■ Passage:
- - - - -
AIDS Alert International: Prevention report finds worrisome financial gaps
AIDS Alert International: Prevention report finds worrisome financial gaps
International HIV experts provide analysis
Despite worldwide attention on sub-Saharan Africa and its AIDS epidemic, there is far too little access to HIV prevention services around the world, according to a recent report by the HIV Prevention Working Group.
"Our report shows that global access to prevention is severely limited in all regions, with one in five who have the need having access," says Helene Gayle, MD, MPH, director of HIV, TB and Reproductive Health Programs at the Bill & Melinda Gates Foundation. Gayle and other HIV experts spoke about the HIV Prevention Working Group report at a recent media teleconference.
In sub-Saharan Africa, only 6% of people have access to counseling and testing, and only 1% of pregnant women have access to treatment to prevent mother-to-child transmission, the report states.1
The HIV Prevention Working Group consists of a panel of 40 leading public health experts, clinicians, and researchers, and was convened by the Bill & Melinda Gates Foundation and the Henry J. Kaiser Family Foundation.
The prevention gap could be addressed once a funding gap is bridged, the report suggests.
Global funding for HIV prevention efforts, excluding the wealthier nations, amounted to $1.9 billion in 2002, which is only one-third of the estimated $5.7 billion needed to reach everyone who needs HIV prevention services, the report says.
"Without an immediate scale-up of HIV prevention services, we’re very likely to see an exploding of HIV in countries where HIV is emerging and a continuing devastation in many countries in Africa," Gayle says.
For example, in sub-Saharan Africa, the Working Group’s analysis shows that current prevention spending amounts to $927 million, against a need of $1.5 billion. And in Asia and the Pacific, where AIDS has not yet exploded, the spending gap is even more pronounced. The report estimates a need for $1.9 billion to be spent on prevention, while only $421 million was spent in 2002.1
The stakes are particularly high in China and India, where populations exceed one billion. For example, if prevention measures aren’t implemented immediately in China, there could easily be 10 million people infected with HIV by 2010, which is 10 times the number currently infected, says Yiming Shao, MD, of China’s National Center for AIDS/STD Prevention and Control.
"So the situation is really at a critical point," Shao says. "The good news is that the central government of China and the committee of the country have been alerted to the situation, and in the past two to three years, several positive things have been happening."
China has a new five-year AIDS action plan, and the government has permitted more intervention and prevention measures. Even though the country has been heavily hurt by the severe acute respiratory syndrome (SARS) epidemic, that is only a short-term emergency, Shao says.
In the long run, the public health sector will be strengthened by the SARS fight, and it may have a positive effect on the fight against AIDS, Shao adds.
India’s AIDS epidemic is poised to make an even more dramatic impact, according to the report.
Some U.S. intelligence reports project that up to 25 million new infections could occur in India between 2002 and 2010.1
The funding gap estimates were based on a lengthy analysis of current best practice prevention programs, an assessment of what HIV prevention services are available in low- and middle-income countries, and assumptions concerning program capacity in these countries, says Catherine Hankins, MD, of UNAIDS in Geneva, Switzerland.
- - - - -
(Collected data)
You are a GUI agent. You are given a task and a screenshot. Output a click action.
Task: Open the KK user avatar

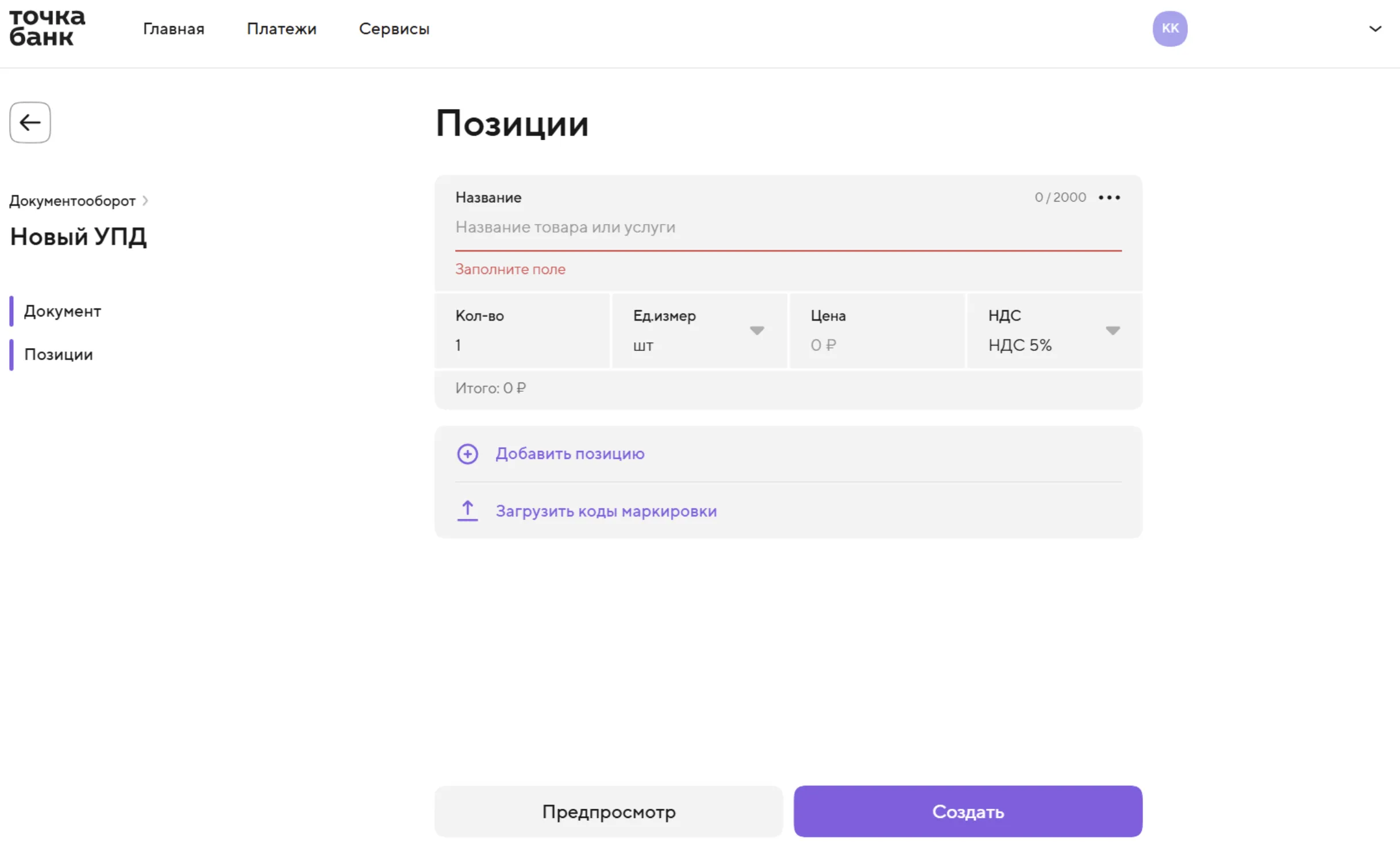click(1170, 28)
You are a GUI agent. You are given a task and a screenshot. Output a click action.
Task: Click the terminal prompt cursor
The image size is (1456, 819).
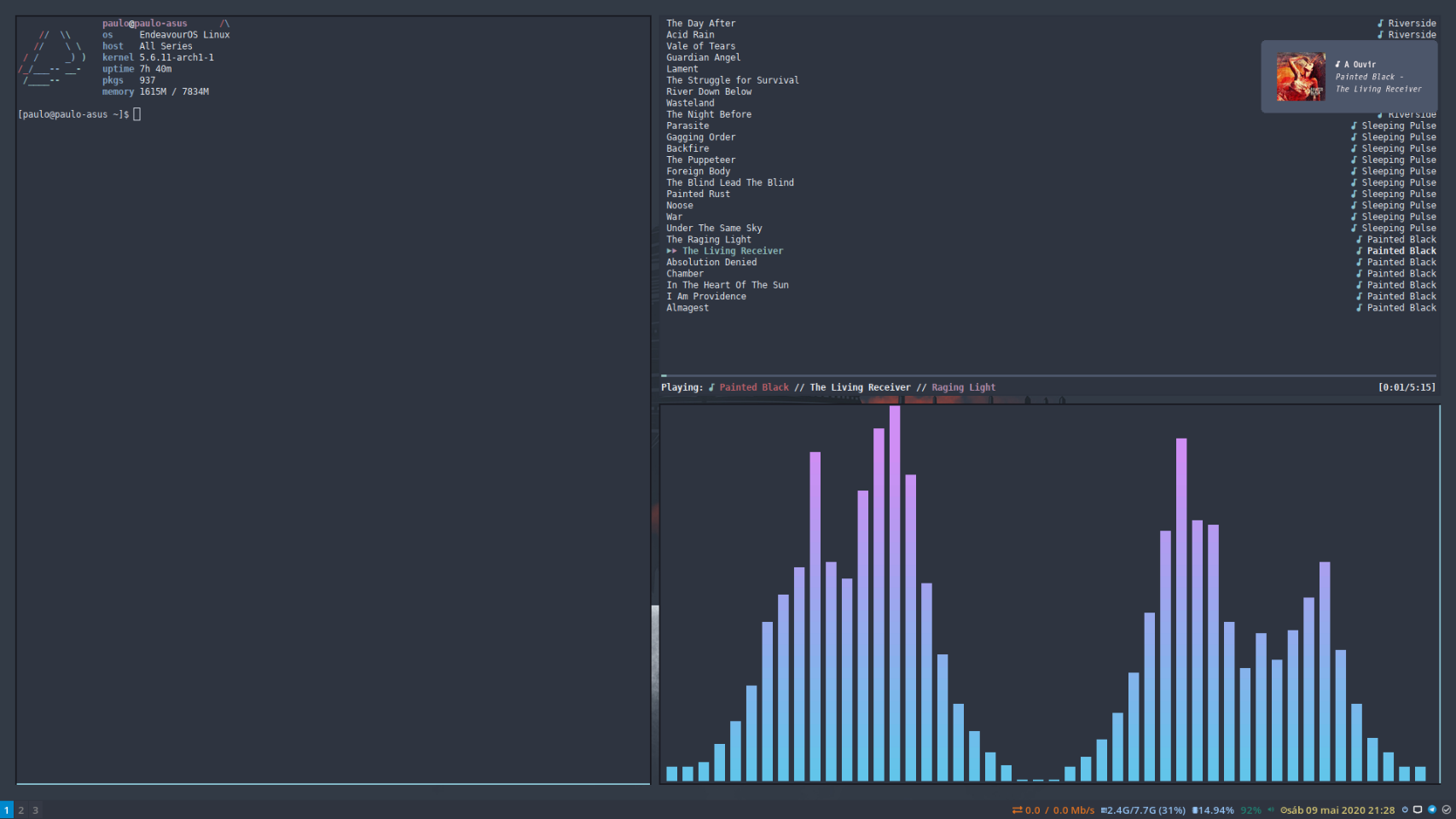click(x=137, y=114)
- - - - -
■ Assigned task A: Transcribe the article on HIV prevention funding gaps between "In the long" and "AIDS, Shao adds.", inclusive.
■ Assigned task B: According to the article on HIV prevention funding gaps, which two organizations convened the HIV Prevention Working Group?

■ Task result A:
In the long run, the public health sector will be strengthened by the SARS fight, and it may have a positive effect on the fight against AIDS, Shao adds.

■ Task result B: The Bill & Melinda Gates Foundation and the Henry J. Kaiser Family Foundation.